** BEGIN TASK DATA **
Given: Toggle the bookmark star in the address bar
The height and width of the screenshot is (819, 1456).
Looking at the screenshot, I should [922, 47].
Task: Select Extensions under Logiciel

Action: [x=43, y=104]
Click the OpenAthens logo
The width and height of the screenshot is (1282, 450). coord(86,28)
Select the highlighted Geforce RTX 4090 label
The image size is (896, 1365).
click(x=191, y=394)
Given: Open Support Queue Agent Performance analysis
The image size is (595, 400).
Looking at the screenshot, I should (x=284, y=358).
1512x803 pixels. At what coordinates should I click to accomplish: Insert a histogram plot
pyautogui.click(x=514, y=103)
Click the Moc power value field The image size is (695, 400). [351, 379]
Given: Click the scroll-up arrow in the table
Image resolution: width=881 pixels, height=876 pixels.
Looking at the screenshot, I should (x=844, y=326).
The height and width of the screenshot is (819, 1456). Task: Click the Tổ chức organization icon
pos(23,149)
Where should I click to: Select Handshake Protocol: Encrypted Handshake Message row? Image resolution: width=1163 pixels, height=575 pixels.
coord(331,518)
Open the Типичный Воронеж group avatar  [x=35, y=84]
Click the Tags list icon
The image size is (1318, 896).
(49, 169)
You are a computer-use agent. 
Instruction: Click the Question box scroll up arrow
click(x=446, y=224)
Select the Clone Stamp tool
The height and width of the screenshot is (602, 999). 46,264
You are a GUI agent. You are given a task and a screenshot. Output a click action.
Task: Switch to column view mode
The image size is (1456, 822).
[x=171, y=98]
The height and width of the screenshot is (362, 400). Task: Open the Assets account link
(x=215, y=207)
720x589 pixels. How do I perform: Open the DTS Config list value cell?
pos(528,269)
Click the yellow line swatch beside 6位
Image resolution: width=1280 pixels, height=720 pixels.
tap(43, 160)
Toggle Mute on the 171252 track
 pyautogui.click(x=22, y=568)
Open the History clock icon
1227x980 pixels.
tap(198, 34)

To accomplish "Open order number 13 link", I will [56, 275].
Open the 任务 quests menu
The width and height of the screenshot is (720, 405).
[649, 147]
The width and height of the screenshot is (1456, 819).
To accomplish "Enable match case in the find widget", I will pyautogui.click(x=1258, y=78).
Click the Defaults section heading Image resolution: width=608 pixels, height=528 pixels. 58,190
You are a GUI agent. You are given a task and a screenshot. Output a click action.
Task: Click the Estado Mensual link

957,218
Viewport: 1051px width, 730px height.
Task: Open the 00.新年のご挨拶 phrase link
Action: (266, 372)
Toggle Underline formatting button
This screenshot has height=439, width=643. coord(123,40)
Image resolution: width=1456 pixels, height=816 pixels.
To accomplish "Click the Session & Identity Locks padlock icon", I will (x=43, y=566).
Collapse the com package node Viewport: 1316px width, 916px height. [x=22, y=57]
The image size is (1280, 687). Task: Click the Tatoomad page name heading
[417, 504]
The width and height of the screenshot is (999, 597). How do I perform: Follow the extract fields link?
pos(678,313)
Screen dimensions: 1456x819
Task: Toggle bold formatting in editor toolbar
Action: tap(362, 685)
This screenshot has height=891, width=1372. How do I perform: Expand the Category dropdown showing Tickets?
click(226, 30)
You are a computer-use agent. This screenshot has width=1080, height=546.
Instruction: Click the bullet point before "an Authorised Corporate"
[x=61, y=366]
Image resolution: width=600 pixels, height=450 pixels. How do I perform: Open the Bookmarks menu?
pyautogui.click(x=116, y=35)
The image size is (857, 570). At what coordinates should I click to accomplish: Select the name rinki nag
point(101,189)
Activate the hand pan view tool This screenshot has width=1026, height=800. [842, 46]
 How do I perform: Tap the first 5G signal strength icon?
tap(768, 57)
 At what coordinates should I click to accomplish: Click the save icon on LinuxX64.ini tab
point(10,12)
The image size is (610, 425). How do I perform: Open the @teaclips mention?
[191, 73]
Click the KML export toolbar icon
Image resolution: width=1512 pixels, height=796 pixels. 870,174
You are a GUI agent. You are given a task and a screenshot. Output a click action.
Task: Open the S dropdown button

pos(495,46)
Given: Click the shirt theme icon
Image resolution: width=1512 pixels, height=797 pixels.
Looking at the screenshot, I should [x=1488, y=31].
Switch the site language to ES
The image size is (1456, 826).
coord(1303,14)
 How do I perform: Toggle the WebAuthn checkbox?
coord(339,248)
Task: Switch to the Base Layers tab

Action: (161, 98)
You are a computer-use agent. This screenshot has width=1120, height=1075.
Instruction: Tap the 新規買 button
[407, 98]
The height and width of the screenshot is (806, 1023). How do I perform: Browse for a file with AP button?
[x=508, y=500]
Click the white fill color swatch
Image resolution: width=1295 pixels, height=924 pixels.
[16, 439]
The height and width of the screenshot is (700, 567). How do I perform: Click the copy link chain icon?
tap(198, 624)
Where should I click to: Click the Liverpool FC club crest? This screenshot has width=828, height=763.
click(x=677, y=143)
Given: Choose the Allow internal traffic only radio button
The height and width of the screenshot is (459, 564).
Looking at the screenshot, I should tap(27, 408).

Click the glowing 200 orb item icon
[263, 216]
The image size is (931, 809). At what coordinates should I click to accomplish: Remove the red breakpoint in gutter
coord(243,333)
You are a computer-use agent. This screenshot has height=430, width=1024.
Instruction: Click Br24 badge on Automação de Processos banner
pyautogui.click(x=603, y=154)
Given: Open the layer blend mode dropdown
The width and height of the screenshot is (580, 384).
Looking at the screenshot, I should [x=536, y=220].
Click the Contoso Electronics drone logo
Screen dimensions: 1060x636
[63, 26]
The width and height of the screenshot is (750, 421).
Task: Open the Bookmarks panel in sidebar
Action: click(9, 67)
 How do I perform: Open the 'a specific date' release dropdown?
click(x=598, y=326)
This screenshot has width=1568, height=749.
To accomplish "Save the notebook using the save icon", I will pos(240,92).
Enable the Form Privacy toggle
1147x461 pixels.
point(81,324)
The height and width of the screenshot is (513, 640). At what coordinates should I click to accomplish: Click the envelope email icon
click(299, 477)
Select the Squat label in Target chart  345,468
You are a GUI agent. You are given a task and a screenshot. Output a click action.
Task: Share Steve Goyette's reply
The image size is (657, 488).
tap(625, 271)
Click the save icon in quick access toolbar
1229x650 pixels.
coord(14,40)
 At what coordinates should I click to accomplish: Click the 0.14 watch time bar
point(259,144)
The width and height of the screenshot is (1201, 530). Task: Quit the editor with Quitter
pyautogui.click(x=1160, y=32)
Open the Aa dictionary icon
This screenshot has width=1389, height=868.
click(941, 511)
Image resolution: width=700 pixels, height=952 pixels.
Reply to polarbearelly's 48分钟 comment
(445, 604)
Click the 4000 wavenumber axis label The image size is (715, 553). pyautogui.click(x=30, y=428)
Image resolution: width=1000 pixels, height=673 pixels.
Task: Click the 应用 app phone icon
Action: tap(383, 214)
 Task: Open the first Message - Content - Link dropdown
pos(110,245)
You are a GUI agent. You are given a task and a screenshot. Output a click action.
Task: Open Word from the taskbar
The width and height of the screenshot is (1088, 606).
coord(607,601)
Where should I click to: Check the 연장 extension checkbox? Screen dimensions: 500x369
** END TASK DATA **
WHAT YOU WILL DO: Rewrite the rows above, swapping every "Instruction" for "Command" and leaving everything else as it is.

RESPONSE TO THIS TASK:
Given: Toggle the bookmark star in the address bar
The height and width of the screenshot is (819, 1456).
Looking at the screenshot, I should [922, 47].
Task: Select Extensions under Logiciel

Action: [x=43, y=104]
Click the OpenAthens logo
The width and height of the screenshot is (1282, 450). coord(86,28)
Select the highlighted Geforce RTX 4090 label
The image size is (896, 1365).
click(x=191, y=394)
Given: Open Support Queue Agent Performance analysis
The image size is (595, 400).
Looking at the screenshot, I should (x=284, y=358).
1512x803 pixels. At what coordinates should I click to accomplish: Insert a histogram plot
pyautogui.click(x=514, y=103)
Click the Moc power value field The image size is (695, 400). [351, 379]
Given: Click the scroll-up arrow in the table
Image resolution: width=881 pixels, height=876 pixels.
Looking at the screenshot, I should (x=844, y=326).
The height and width of the screenshot is (819, 1456). Task: Click the Tổ chức organization icon
pos(23,149)
Where should I click to: Select Handshake Protocol: Encrypted Handshake Message row? Image resolution: width=1163 pixels, height=575 pixels.
coord(331,518)
Open the Типичный Воронеж group avatar  [x=35, y=84]
Click the Tags list icon
The image size is (1318, 896).
(49, 169)
You are a computer-use agent. 
Command: Click the Question box scroll up arrow
click(x=446, y=224)
Select the Clone Stamp tool
The height and width of the screenshot is (602, 999). 46,264
You are a GUI agent. You are given a task and a screenshot. Output a click action.
Task: Switch to column view mode
The image size is (1456, 822).
[x=171, y=98]
The height and width of the screenshot is (362, 400). Task: Open the Assets account link
(x=215, y=207)
720x589 pixels. How do I perform: Open the DTS Config list value cell?
pos(528,269)
Click the yellow line swatch beside 6位
Image resolution: width=1280 pixels, height=720 pixels.
tap(43, 160)
Toggle Mute on the 171252 track
 pyautogui.click(x=22, y=568)
Open the History clock icon
1227x980 pixels.
tap(198, 34)

To accomplish "Open order number 13 link", I will [56, 275].
Open the 任务 quests menu
The width and height of the screenshot is (720, 405).
[649, 147]
The width and height of the screenshot is (1456, 819).
To accomplish "Enable match case in the find widget", I will pyautogui.click(x=1258, y=78).
Click the Defaults section heading Image resolution: width=608 pixels, height=528 pixels. 58,190
You are a GUI agent. You are given a task and a screenshot. Output a click action.
Task: Click the Estado Mensual link

957,218
Viewport: 1051px width, 730px height.
Task: Open the 00.新年のご挨拶 phrase link
Action: (266, 372)
Toggle Underline formatting button
This screenshot has height=439, width=643. coord(123,40)
Image resolution: width=1456 pixels, height=816 pixels.
To accomplish "Click the Session & Identity Locks padlock icon", I will (x=43, y=566).
Collapse the com package node Viewport: 1316px width, 916px height. [x=22, y=57]
The image size is (1280, 687). Task: Click the Tatoomad page name heading
[417, 504]
The width and height of the screenshot is (999, 597). How do I perform: Follow the extract fields link?
pos(678,313)
Screen dimensions: 1456x819
Task: Toggle bold formatting in editor toolbar
Action: tap(362, 685)
This screenshot has height=891, width=1372. How do I perform: Expand the Category dropdown showing Tickets?
click(226, 30)
You are a computer-use agent. This screenshot has width=1080, height=546.
Command: Click the bullet point before "an Authorised Corporate"
[x=61, y=366]
Image resolution: width=600 pixels, height=450 pixels. How do I perform: Open the Bookmarks menu?
pyautogui.click(x=116, y=35)
The image size is (857, 570). At what coordinates should I click to accomplish: Select the name rinki nag
point(101,189)
Activate the hand pan view tool This screenshot has width=1026, height=800. [842, 46]
 How do I perform: Tap the first 5G signal strength icon?
tap(768, 57)
 At what coordinates should I click to accomplish: Click the save icon on LinuxX64.ini tab
point(10,12)
The image size is (610, 425). How do I perform: Open the @teaclips mention?
[191, 73]
Click the KML export toolbar icon
Image resolution: width=1512 pixels, height=796 pixels. 870,174
You are a GUI agent. You are given a task and a screenshot. Output a click action.
Task: Open the S dropdown button

pos(495,46)
Given: Click the shirt theme icon
Image resolution: width=1512 pixels, height=797 pixels.
Looking at the screenshot, I should [x=1488, y=31].
Switch the site language to ES
The image size is (1456, 826).
coord(1303,14)
 How do I perform: Toggle the WebAuthn checkbox?
coord(339,248)
Task: Switch to the Base Layers tab

Action: (161, 98)
You are a computer-use agent. This screenshot has width=1120, height=1075.
Command: Tap the 新規買 button
[407, 98]
The height and width of the screenshot is (806, 1023). How do I perform: Browse for a file with AP button?
[x=508, y=500]
Click the white fill color swatch
Image resolution: width=1295 pixels, height=924 pixels.
[16, 439]
The height and width of the screenshot is (700, 567). How do I perform: Click the copy link chain icon?
tap(198, 624)
Where should I click to: Click the Liverpool FC club crest? This screenshot has width=828, height=763.
click(x=677, y=143)
Given: Choose the Allow internal traffic only radio button
The height and width of the screenshot is (459, 564).
Looking at the screenshot, I should tap(27, 408).

Click the glowing 200 orb item icon
[263, 216]
The image size is (931, 809). At what coordinates should I click to accomplish: Remove the red breakpoint in gutter
coord(243,333)
You are a computer-use agent. This screenshot has height=430, width=1024.
Command: Click Br24 badge on Automação de Processos banner
pyautogui.click(x=603, y=154)
Given: Open the layer blend mode dropdown
The width and height of the screenshot is (580, 384).
Looking at the screenshot, I should [x=536, y=220].
Click the Contoso Electronics drone logo
Screen dimensions: 1060x636
[63, 26]
The width and height of the screenshot is (750, 421).
Task: Open the Bookmarks panel in sidebar
Action: click(9, 67)
 How do I perform: Open the 'a specific date' release dropdown?
click(x=598, y=326)
This screenshot has width=1568, height=749.
To accomplish "Save the notebook using the save icon", I will pos(240,92).
Enable the Form Privacy toggle
1147x461 pixels.
point(81,324)
The height and width of the screenshot is (513, 640). At what coordinates should I click to accomplish: Click the envelope email icon
click(299, 477)
Select the Squat label in Target chart  345,468
You are a GUI agent. You are given a task and a screenshot. Output a click action.
Task: Share Steve Goyette's reply
The image size is (657, 488).
tap(625, 271)
Click the save icon in quick access toolbar
1229x650 pixels.
coord(14,40)
 At what coordinates should I click to accomplish: Click the 0.14 watch time bar
point(259,144)
The width and height of the screenshot is (1201, 530). Task: Quit the editor with Quitter
pyautogui.click(x=1160, y=32)
Open the Aa dictionary icon
This screenshot has width=1389, height=868.
click(941, 511)
Image resolution: width=700 pixels, height=952 pixels.
Reply to polarbearelly's 48分钟 comment
(445, 604)
Click the 4000 wavenumber axis label The image size is (715, 553). pyautogui.click(x=30, y=428)
Image resolution: width=1000 pixels, height=673 pixels.
Task: Click the 应用 app phone icon
Action: tap(383, 214)
 Task: Open the first Message - Content - Link dropdown
pos(110,245)
You are a GUI agent. You are given a task and a screenshot. Output a click action.
Task: Open Word from the taskbar
The width and height of the screenshot is (1088, 606).
coord(607,601)
Where should I click to: Check the 연장 extension checkbox? Screen dimensions: 500x369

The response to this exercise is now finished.